The cardiac action potential can help distinguish the cardiac subtype of a culture. It consists of distinct phases: the depolarization, plateau, and repolarization. The relative duration and kinetics of these phases can help determine if a cell behaves like an atrial, nodal, or ventricular cell. For example, an atrial cardiomyocyte has a minimal plateau phase, a linear repolarization, and a shorter duration, creating a triangular shape. A ventricular cardiomyocyte has a pronounced plateau phase, a longer duration, and takes on a square shape.
The different myocytes in the heart can in part be distinguished based on the shape of their action potential profile. For example, atrial-like cardiomyocytes have a minimal plateau phase and shorter action potential durations (APD90) when compared to ventricular-like cardiomyocytes using LEAP.
The Maestro Pro and Edge MEA systems allow quantification of cardiomyocyte action potential (AP) morphology without the hassle of patch clamp. Measure rise time, action potential duration, beat period, and triangulation from an intact cardiomyocyte syncytium.
Analyze cardiomyocyte action potential morphology with LEAP
The cardiac action potential (AP) is vital for understanding healthy and diseased cardiac biology and drug safety testing. Here, we quantified AP morphology across four human induced pluripotent stem cell-derived lines and primary rodent cardiomyocytes. LEAP can be used to discern subtle differences in AP morphology across cell types and disease models.
Each panel of the above figure shows the mean and standard deviation of APD from 10 to 90% across replicate wells for each cell type (iCell CM2 n=20 wells, Cor.4U n=17 wells, Coyne n=24 wells, Pluricyte n=5 wells). (A) The cell lines were characterized by different AP morphology, with Cor.4U having the shortest APD and Pluricyte the longest APD. Most cell lines exhibited lower interwell variability for APD during the late rapid repolarization phase, making APD90 a useful marker of repolarization timing. Coyne cardiomyocytes, however, were characterized by less variability during the plateau phase compared to repolarization.

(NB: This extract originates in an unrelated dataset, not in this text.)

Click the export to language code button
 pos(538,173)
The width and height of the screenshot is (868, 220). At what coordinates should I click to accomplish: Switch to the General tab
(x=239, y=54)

(B) LEAP was measured on primary neonatal rat ventricular myocytes (NRVM) and shown effective for distinguishing changes in AP morphology. Tbx18 is an embryonic transcription factor that has been shown to induce reprogramming of ventricular cardiomyocytes to specialized cardiac pacemaker cells. (C) As anticipated from a nodal-like AP, Tbx18-transduced NVRMs exhibited a shortened APD30 and APD90 compared to GFP controls. (D) In addition, beat period coefficient of variation was significantly higher for Tbx-transfuced NVRMs compared to GFP-transduced.
These differences may reflect the relative immaturity of the hiPSC-CM phenotype, as fetal cardiomyocytes exhibit an innate automaticity that is absent in adult cardiomyocytes. The variable beat rate across cell types highlights the value of controlling beat rate for quantification of AP morphology across distinct cell populations.

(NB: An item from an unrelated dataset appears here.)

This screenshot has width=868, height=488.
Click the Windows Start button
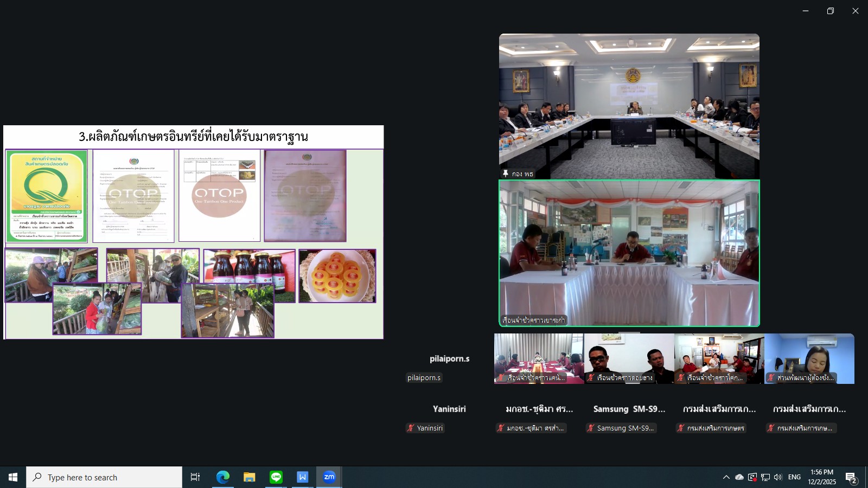click(13, 477)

Getting started with Maestro Pro and Edge couldn't be easier. Culture your cells in an Axion multiwell MEA plate (Day 0). Load the MEA plate into the Maestro MEA system at the desired recording times and begin recording. Induce LEAP and monitor the cardiomyocyte activity in the MEA plate label free and in real time with AxIS Navigator Cardiac Module software (e.g. Day 7). Add test compounds as required and induce LEAP to record the cardiomyocyte AP waveform.
The advantage of characterizing cardiomyocytes on the Maestro Pro and Edge systems:
Cardiac action potential morphology – Quantify cardiomyocyte AP morphology without the hassle of patch clamp. Measure rise time, action potential duration, beat period, and triangulation.
1 system, 4 assays – Record the four key measures of functional cardiac performance, label-free and in real-time in every well of the multiwell MEA plate:  action potential;  field potential;  propagation; and  contractility.
Measure what matters – Indirect measures are regularly used to infer cardiac activity. But, for example, calcium imaging is unable to capture important but subtle changes to Na+ channel functionality, and expression levels of protein markers often poorly correlate with cell model performance. Maestro tracks cardiac activity in real time allowing you to answer the questions that matter.
Analyze cell activity label-free – Perform noninvasive electrical measurements from the cultured cardiac population, circumventing the use of dyes/reporters that can perturb your cell model and confound results. Track activity over hours, weeks, and months from the same population of cells.
Probe cell models in the same plate they were cultured in – Other higher throughput platforms (e.g. automated patch clamp, flow cytometry) often require cell samples to be transferred into a single-cell suspension before testing. This is far from ideal since  the heart exists as a functional network of inter-linked cells, and  the cell harvesting process requires numerous handling steps. Maestro captures cardiomyocyte functionality while preserving the morphological complexity of your cardiac cell model.
It's easy – You don't have to be an electrophysiologist to use Maestro. Just culture your cardiomyocytes in an MEA plate, load your plate into the Maestro system, and record your cardiac data. Axion's data analysis tools will do the rest, even generating the publication-ready graphs you need.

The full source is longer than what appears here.